Nokia’s broadband unit catches container fever, hosts third party apps
- Nokia is ready to add third party containerized apps to some broadband CPE product lines
- The move signals the vendor’s embrace of open interfaces and the potential for rapid, virtualized app deployments to meet the needs of CSPs and their customers
- Nokia says it’s prepared to host anyone’s apps, including those from rivals such as Huawei
In a move that will enable new services and functionality to be more easily added and updated by service providers to meet their customers’ needs, Nokia’s broadband division has embraced containerized applications, announcing that a number of partners that will be making their virtualized applications available for deployment on the vendor’s high-end customer premises equipment (CPE) products.

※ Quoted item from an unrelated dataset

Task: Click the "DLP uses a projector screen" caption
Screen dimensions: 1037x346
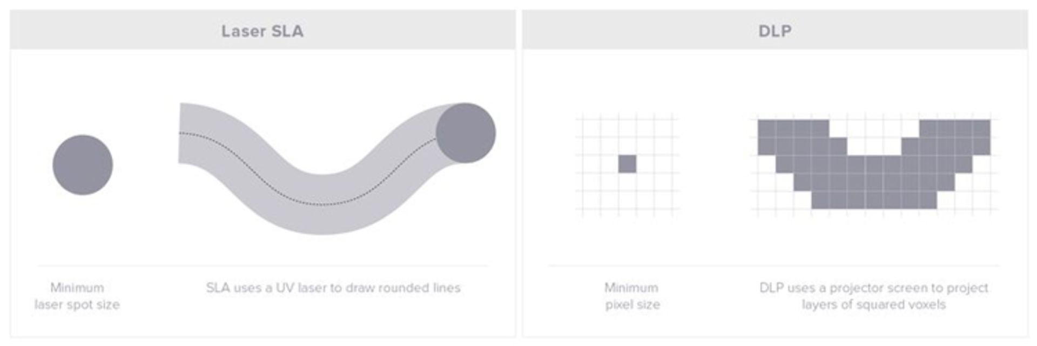Action: click(874, 296)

And, interestingly, as Nokia’s network operator customers will be the main drivers for which applications are made available, there’s no barrier for the Finnish vendor’s fiercest rivals to have their containerized applications running on Nokia kit – including Huawei, it seems.
The official announcement about the move is here, and outlines some of the companies that have their applications ready to run on the Nokia devices. The vendor says it’s working with about two dozen partners, but the companies ready to rock-and-roll and be named are: F-Secure for cybersecurity; Broadpeak for multicast-ABR video delivery; Cognitive Systems for Wi-Fi motion sensing; Gamebench for performance monitoring; Domos for performance optimization; Ookla for speed test; and NTOP for traffic analysis.

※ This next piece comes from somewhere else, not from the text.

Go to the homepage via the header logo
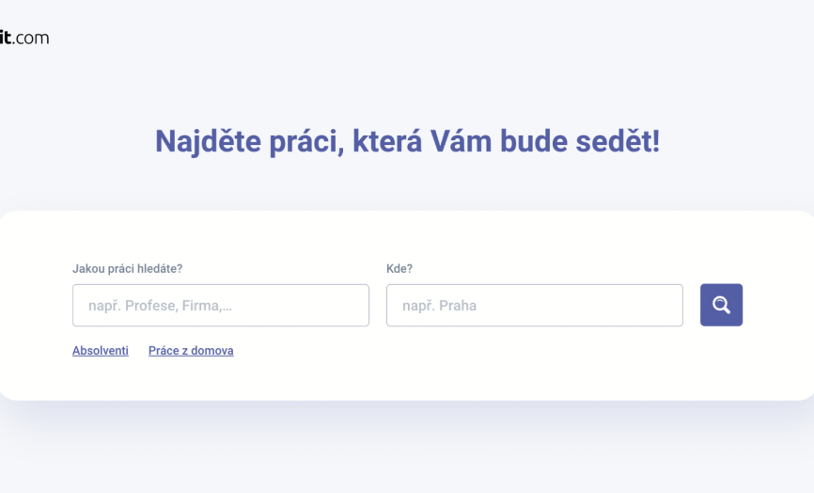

The devices in question are:
- The Nokia WiFi Beacon 6, an Ethernet gateway; tri-band Wi-Fi 6 (2+2+4 MIMO)
- The new Nokia Optical Network Termination XS-2426G-B, with XGS-PON uplink (10 Gb/s); Wi-Fi 6 with 4+4 MIMO and 160 MHz support; one 2.5 Gb/s and three 1 Gb/s LAN ports
- The new Nokia FastMile 5G Gateway 3.2 for 5G network connectivity and in-home Nokia mesh Wi-Fi 6 for a complete, user-installable Fixed Wireless Access solution
The range of CPE products is limited currently because “these applications require processing power and storage, which is why I mentioned they are available [on the] more powerful models... they’re not going to run on the low memory, lowest spec devices we build, especially if you're doing applications like traffic analysis [where] you need processing power to process traffic at line speeds, you need storage to temporarily buffer the results... until you upload them to the cloud,” noted Stefaan Vanhastel, CTO at the vendor’s Fixed Networks unit (part of the Network Infrastructure division), during a conversation with TelecomTV.
He’s excited about the potential for “operators to develop their own applications and run them in a container on those devices and add new functions, new capabilities. But, of course, we’re working with third party application providers,” he notes. “The current selection is based on customer interest and on customer projects. We're actually already in the field with two [unidentified] customers, one in North America and one in Europe,” one of which is a fixed wireless access (FWA) operator and the other a Wi-Fi service provider. “All the applications we've onboarded so far have been triggered by a customer being interested in a very specific application provider, or being interested to enable a specific use case... that's really the only decision criteria.”
So what if an operator was very keen on running a specific application developed by Huawei? Would Nokia be OK with having that run on its CPE?
“As long as you comply with the technical requirements, if you're not violating any laws of physics, we have no problem with running that application,” says the Nokia man.
So that’s a yes to potentially running a Huawei application? “Yes,” confirms Vanhastel.
And how to partners and developers get to qualify to be in the Nokia containerized app store for broadband service providers? Vanhastel says some of the current apps and engagements have come from existing partners, “some we came across, and some contacted us. It’ll be based on what makes sense. I don't want to go to an App Store of 1,000 or 1 million applications... that's not the idea here.”
And what’s the business model? Revenue share? “There can be a variety of models. We’re open to any model – in some cases the operator might make a direct agreement with the app provider and that would be OK,” he says.
Which all sounds like it’s a very friendly model for the network operator, which, if it’s using any of the CPE equipment in question, can start working on a much quicker and easier way to add and manage applications in the smart home, which is set to be a major battleground between telcos and their hyperscaler frenemies.
And it’s another step towards the introduction of containers into the broadband access network, a model that’s surely set to become the norm across the broadband access equipment sector.